3. How did you discuss, evaluate and plan student-initiated activities?

After seeing my grandparents’ difficulties, I started to understand the importance of helping seniors around me. Therefore, I initiated the idea of helping out at my local elderly centre. Before being able to volunteer there, I had to call the centre and express my interest in helping them. I also had to plan an interview with the director of the centre and discuss with them to see the times that I would be available to go.

4. How did you persevere in action?

HFH: During the HFH build trip, there was a lot of heavy labour involved, such as moving bricks, mixing concrete, shoveling dirt, and laying bricks to form walls. On the first day, our group spent around 3 hours shoveling dirt from the ground to the platform. Although the shovel was heavy and it was very tiring repeating the shoveling action, I motivated myself by thinking of the difference I am making, how I am contributing to a house that will eventually be the home to a family. In fact, I was so focused on shoveling dirt that I didn’t really feel tiredness in my body until when I returned to the hotel, where I felt waves of pain hitting my back muscles.

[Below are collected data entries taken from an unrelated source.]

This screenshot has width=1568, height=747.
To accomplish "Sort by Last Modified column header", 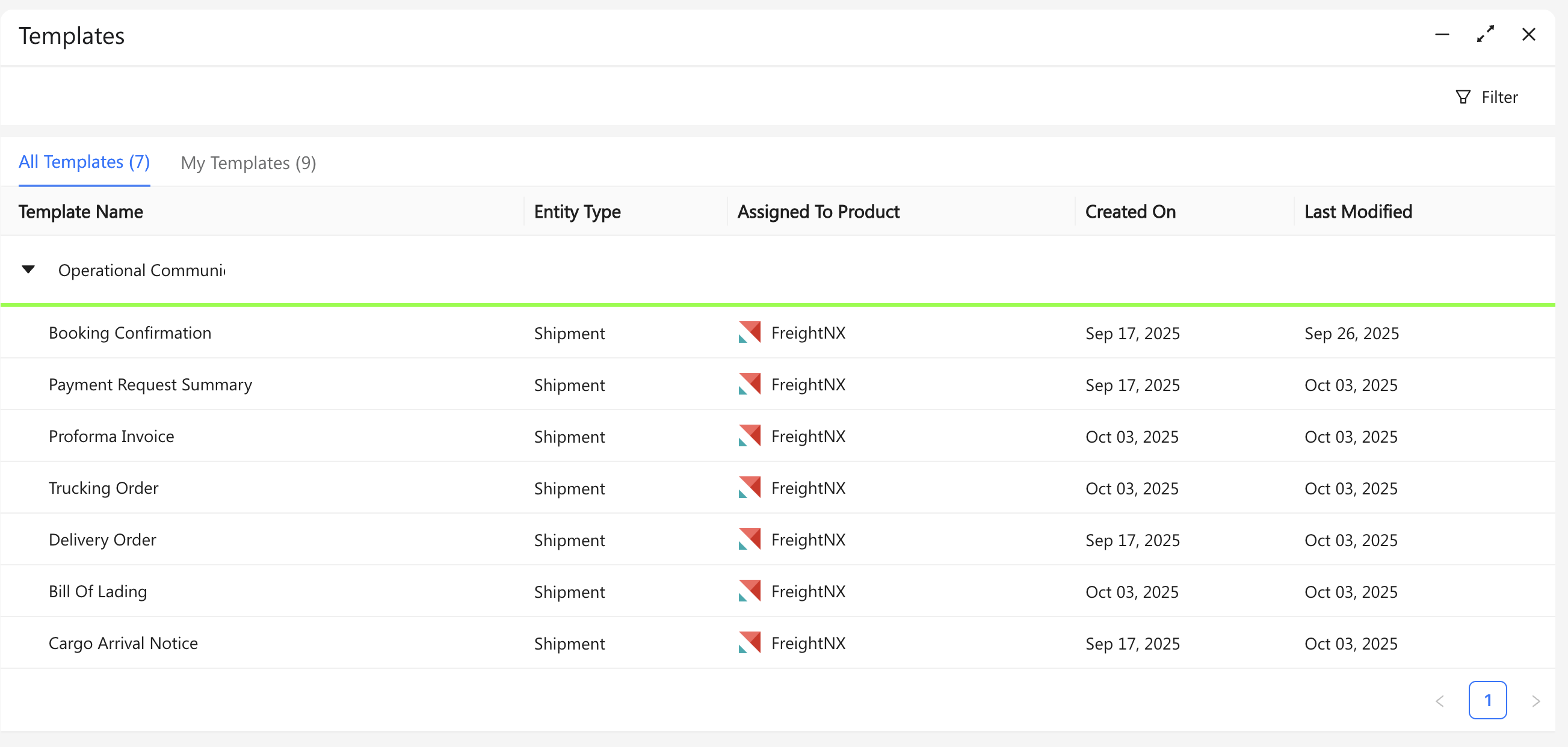I will point(1357,212).
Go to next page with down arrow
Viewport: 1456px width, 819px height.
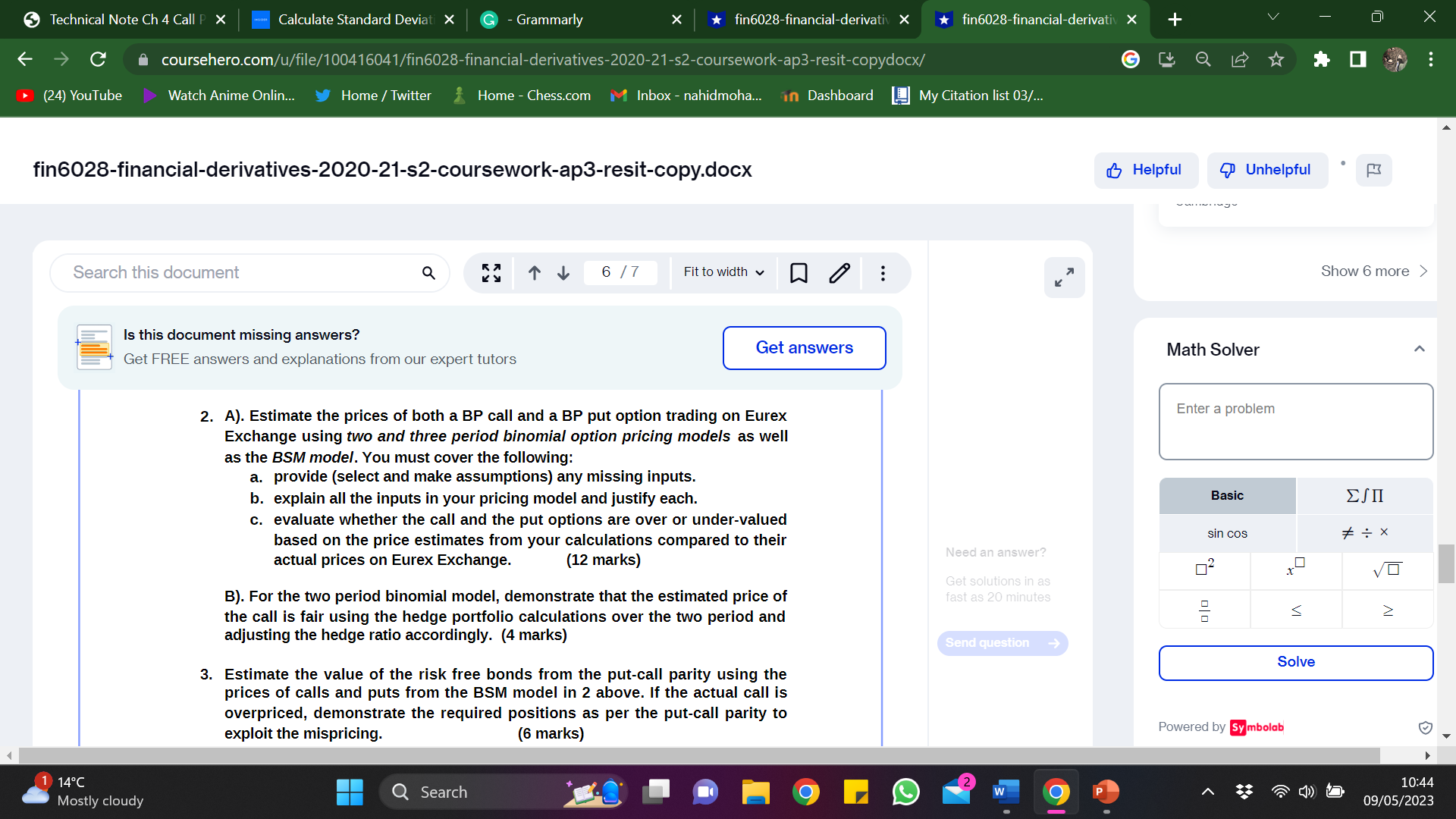pos(563,273)
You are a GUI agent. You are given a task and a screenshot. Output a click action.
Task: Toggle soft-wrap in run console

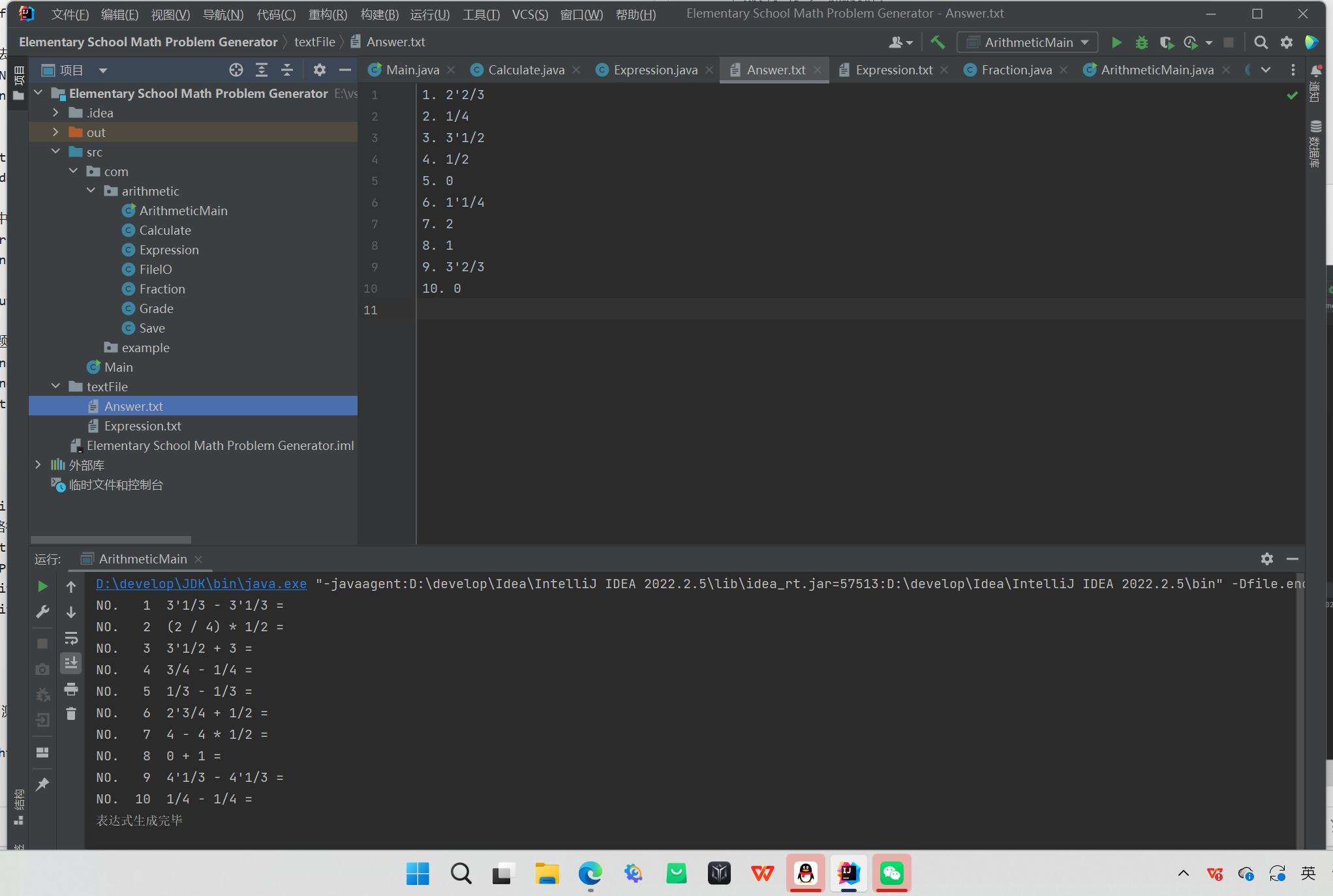pos(71,638)
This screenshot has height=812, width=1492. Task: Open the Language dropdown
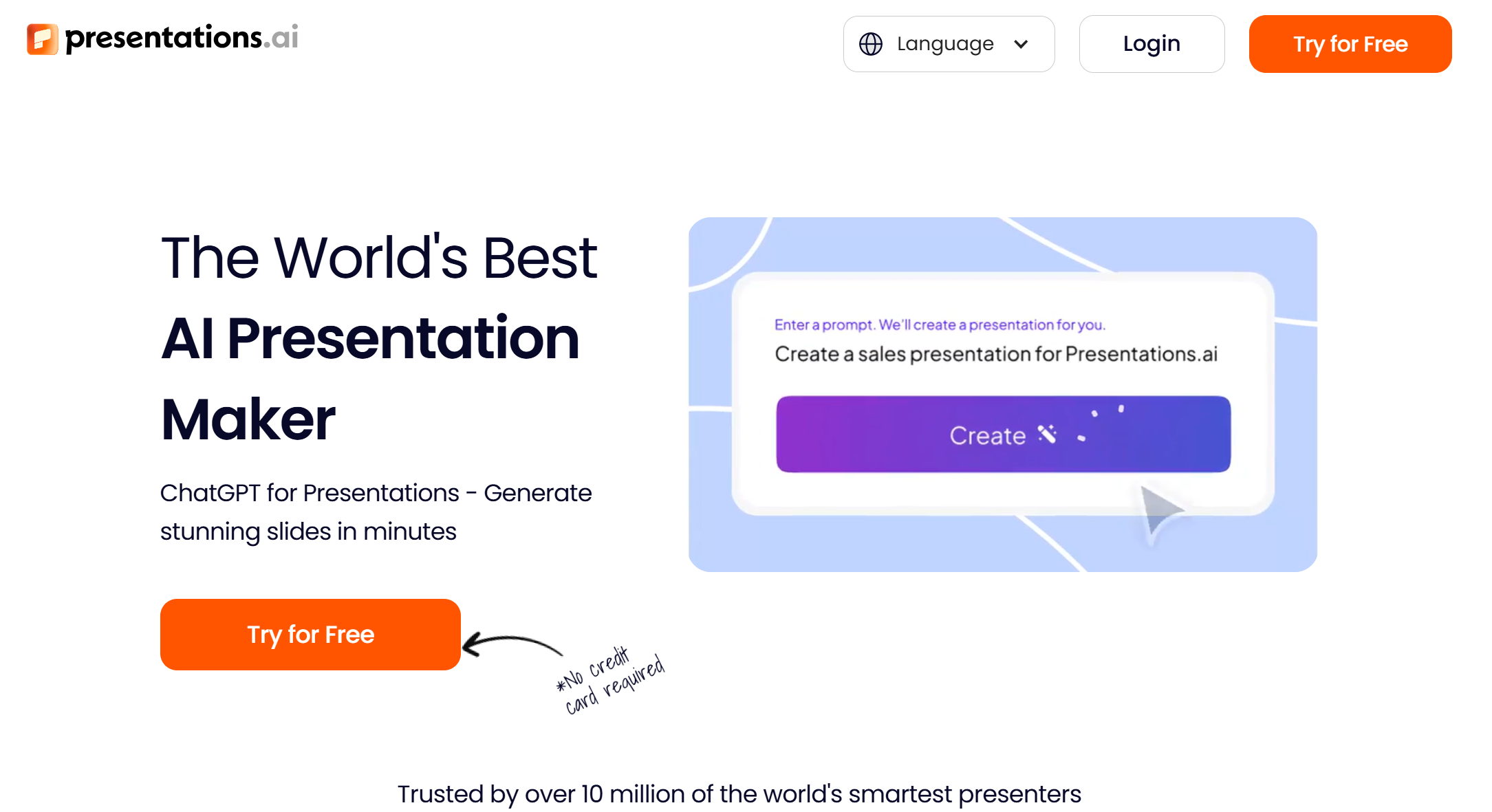click(x=949, y=44)
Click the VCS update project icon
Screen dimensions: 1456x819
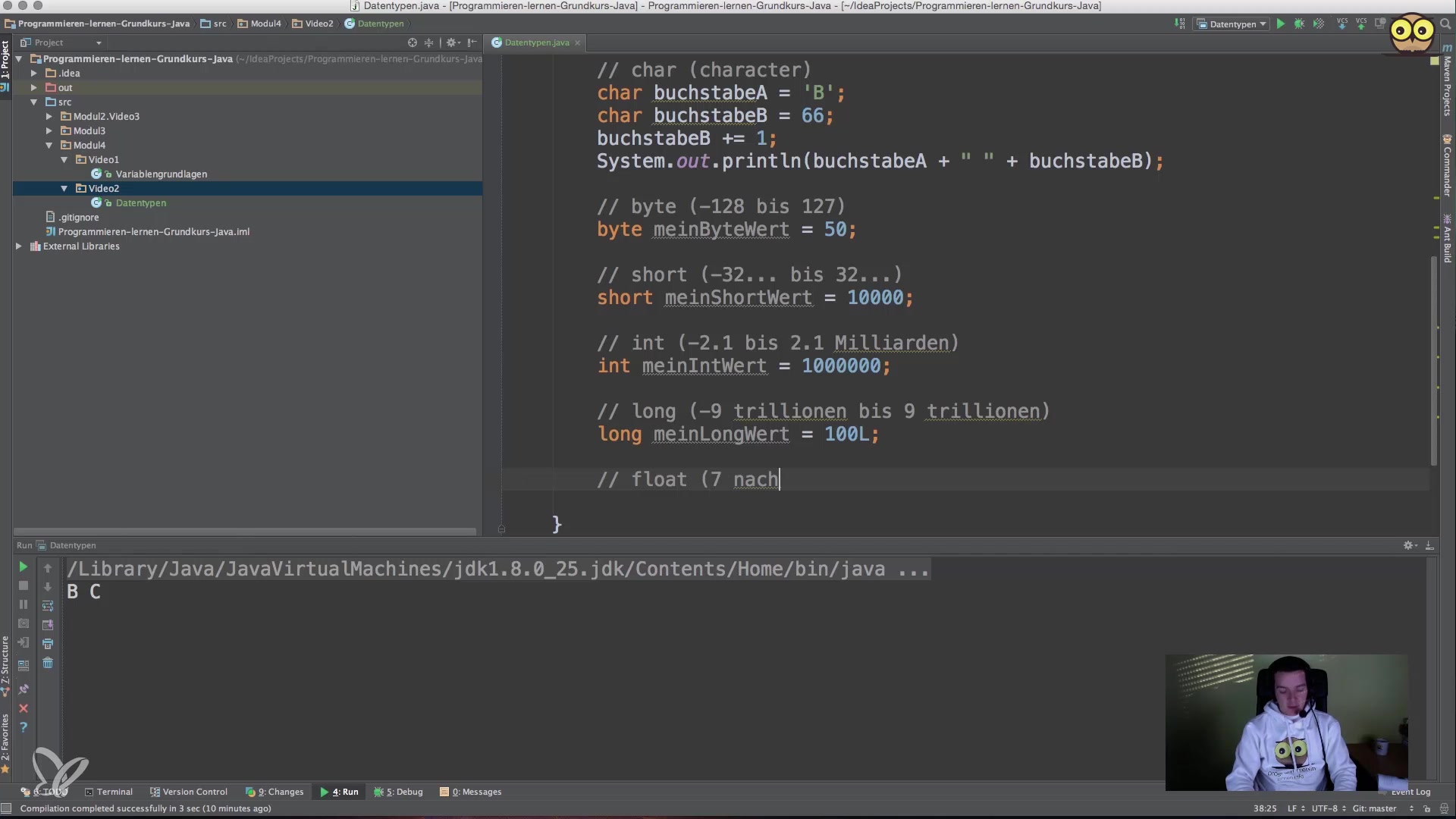[1341, 24]
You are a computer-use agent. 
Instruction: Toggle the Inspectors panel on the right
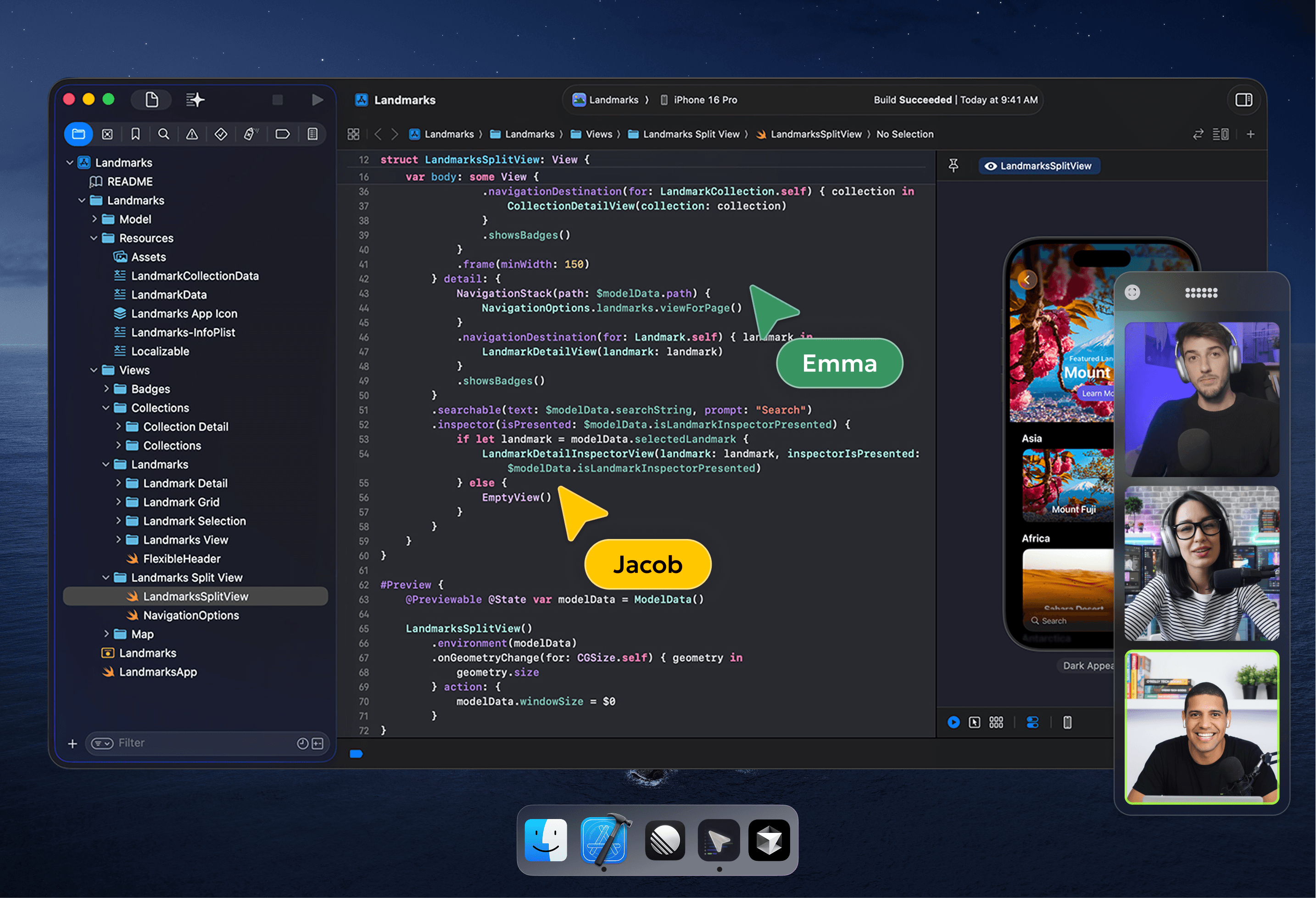[x=1244, y=100]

5. How did you work collaboratively with others?

HFH: The house that my group and I were in charge of (house 6) had a lot of bricks for us to move. For the two days that we were at the build site, we spent more than 5 hours transporting bricks. This was the area where I thought we collaborated very nicely. Rather than having each person walking back and forth with the bricks, we created a human chain and transported the bricks by passing them from person to person. Not only did this consume less energy for everyone, it was also very time efficient. Other than this, I also worked collaboratively with a partner when we were using a cart to transport bricks from a further site. To ensure that we consume the least energy, we had to have great communication. This was possible as we listened to each other’s suggestions and talked about what we were going to do before actually taking action, so that we understood our plan and could minimize the chances of needing to redo a task.

Elderly centre: The elder centre has several permanent staffs, social workers and a few other volunteers like me. Therefore, when I volunteer in the centre, I always have to work with the staff who is on duty and communicate with them to see what task they have to allocate for me.

6. How did you develop international-mindedness through global engagement, multilingualism and intercultural understanding?

Fujian Experience Week: Through repairing the traditional Tulou buildings in Fujian, not only did I learn to appreciate the beauty of these historical artifacts, I also learned a lot about the local culture endorsed by the villagers who still live in these structures. By listening to the villagers talk about their first-hand experiences when they were younger, I developed my international-mindedness by learning about a new culture and tradition.

7. How did you consider the ethical implications of your actions?

While doing service, I always strive to understand the goal of my action, seeing how it relates to the bigger picture, regarding how it would help the society. To illustrate, I understand that by helping to move bricks and shovel dirt in the HFH build trip, I am contributing to the idea that everyone should have the right to a safe home. Other than this, repairing the Tulou has allowed me to recognize the importance of preserving the historical and cultural artifacts, as well as taught me to appreciate and accept the diversity of groups in this world.